Can we trust the system?

The day after the Ferguson verdict I was in front of my journalism 1 students asking what they thought of an officer taking a young man’s life.  Their answer, trust the system. This resonated in my heart and mind over the last week.  Trust the system.  Trust the system.  Where has trusting the system gotten us when one week later a grand jury decides once again not to indict a police officer for killing a man by using a chokehold on him? The chokehold, an unauthorized use of force according to the NYPD handbook, and a coroner ruling the death as a homicide, meant nothing.

Here is what I am not going to avoid: he was black just as Michael Brown was, and just as I am.

Back in front of my journalism 1 class, students kept asking me what I thought.  My answer, as with most issues was, “This is about you, not me,” but at the end of the discussion I was so dissatisfied with the conversation’s imbalance I decided I would share my opinion with any student interested enough to approach me one-on-one.

The next day before heading down to a journalism forum, one of my students asked me and I told her my truth.  Every encounter I have had with an on-duty police officer, not prefaced with them knowing me as Mr. Panton, has been negative. From watching those close to me get arrested for nothing, to being asked, “Why are you talking to me like that?” The not so veiled implication of that last statement being that a young black man should not speak as though he is educated. Only some of us have those stories.  A harsh unchangeable reality.

I told my student what journalists are afraid to admit,  I am biased. I know what it means to be harassed; it has permanently changed me.  I don’t have children.  I don’t see Michael Brown as someone that could be my son or Eric Garner as someone who could have been my father.  Michael Brown is me.  Eric Garner is me.
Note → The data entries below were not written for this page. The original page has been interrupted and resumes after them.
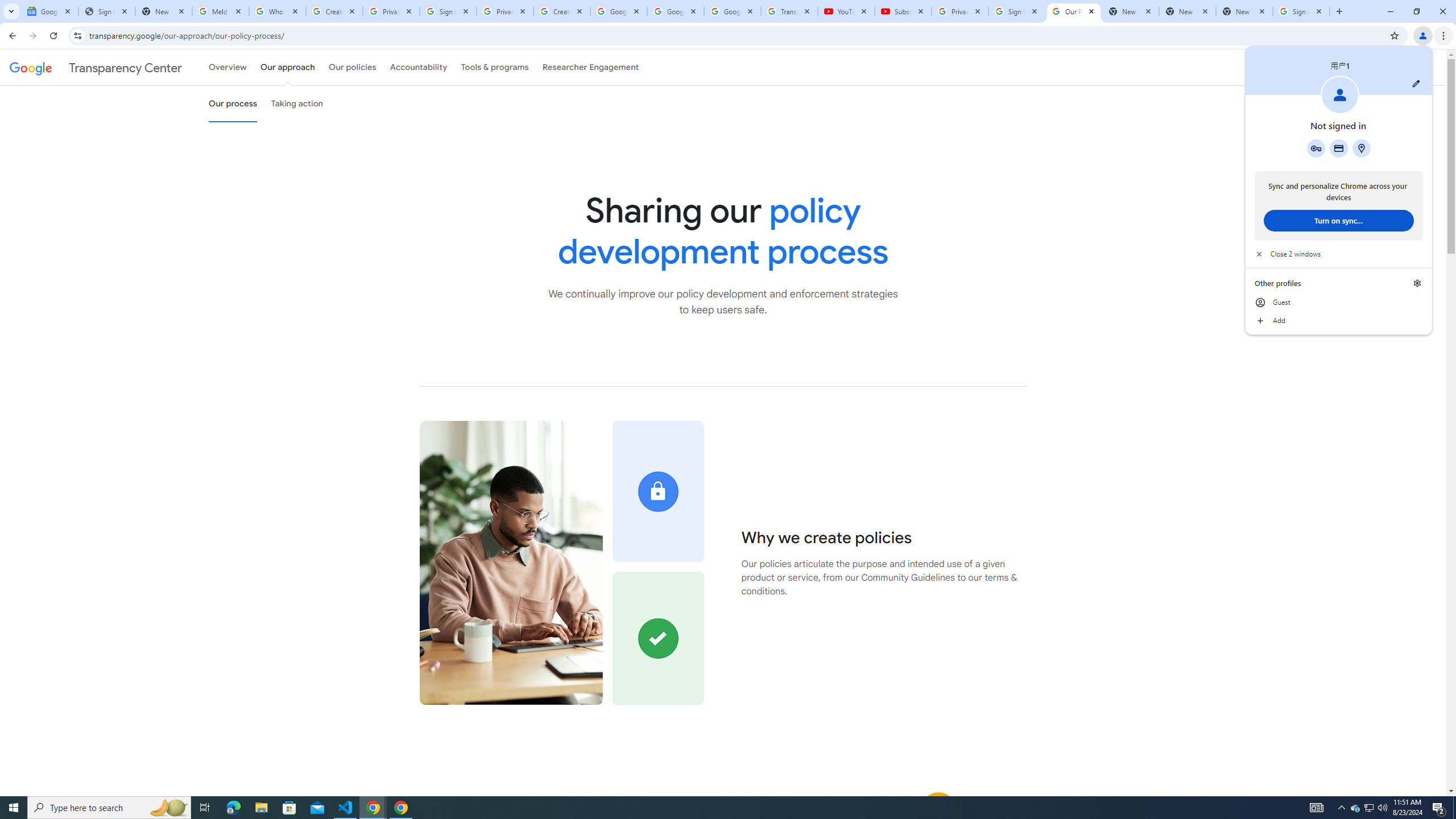
Our policies (351, 67)
Google Chrome - 2 running windows (373, 807)
Task View (204, 807)
Notification Chevron (1341, 807)
Sign In - USA TODAY (105, 11)
File Explorer (261, 807)
Sign in - Google Accounts (447, 11)
Given the description of an element on the screen output the (x, y) to click on. 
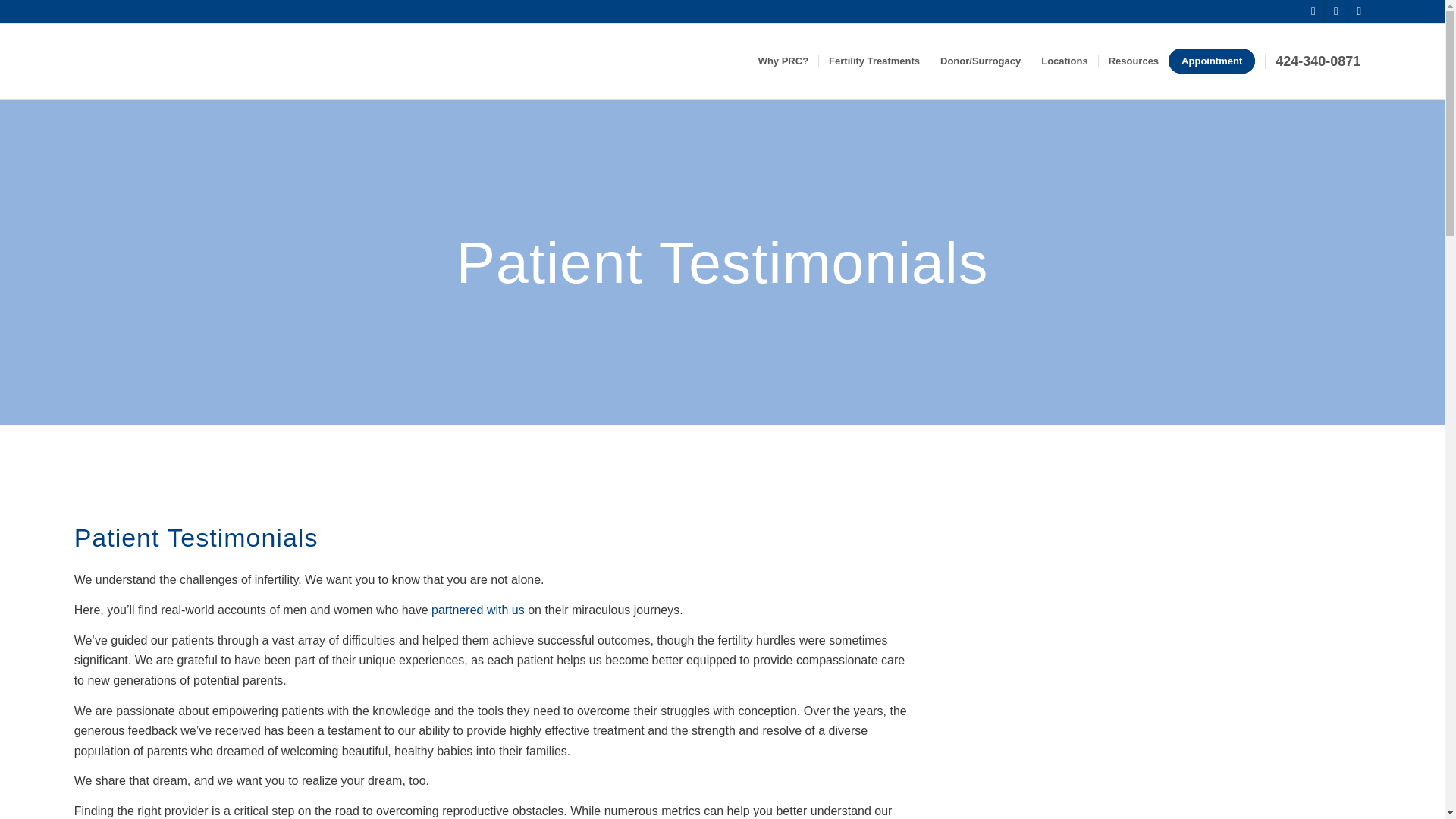
Why PRC? (783, 61)
Fertility Treatments (874, 61)
Mail (1312, 11)
Facebook (1335, 11)
Instagram (1359, 11)
Given the description of an element on the screen output the (x, y) to click on. 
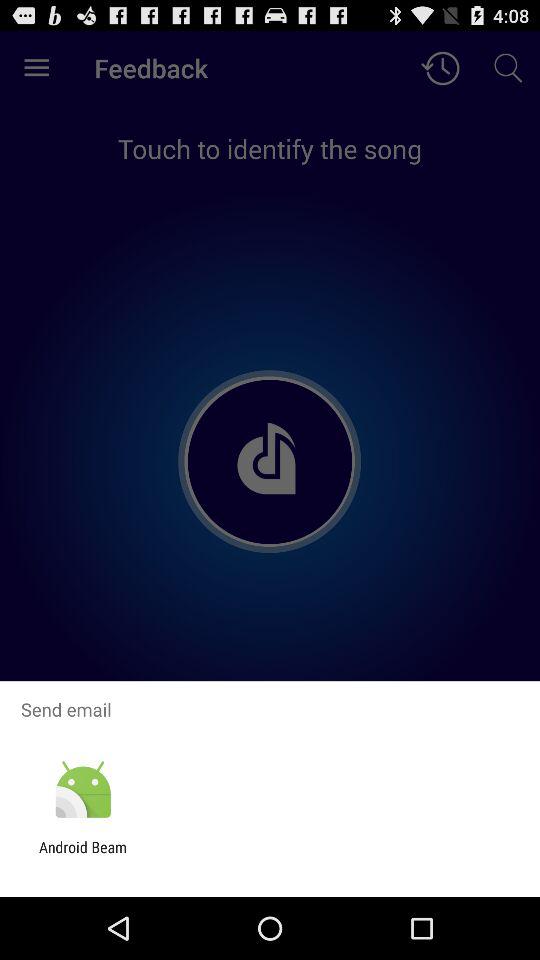
turn off item below send email (82, 789)
Given the description of an element on the screen output the (x, y) to click on. 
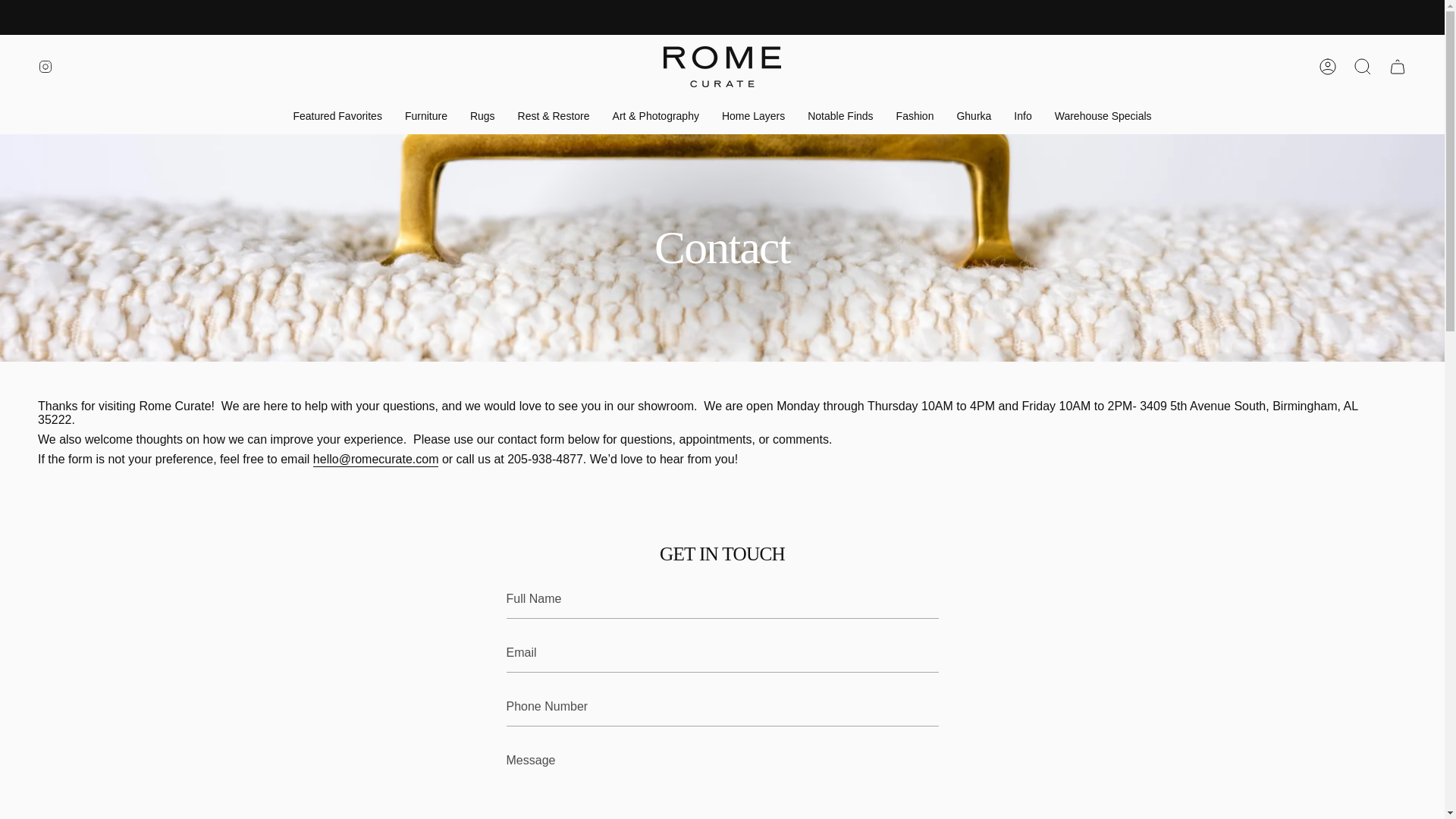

My student’s eyes focused on mine, but that thought pushed my focus away.  I told her that the violence is what bothers me. The violence of shooting an unarmed man.  The violence of choking someone to death.  Unexplainable, unjustifiable violence.  I told her to read this article about the lack of enforcement within the police departments we trust to enforce laws they break.

If it helps, leave color out of it.  The simple acceptance, the justifiable killing, is something I can’t accept.  Unlike my journalism 1 students, I simply can’t trust the system.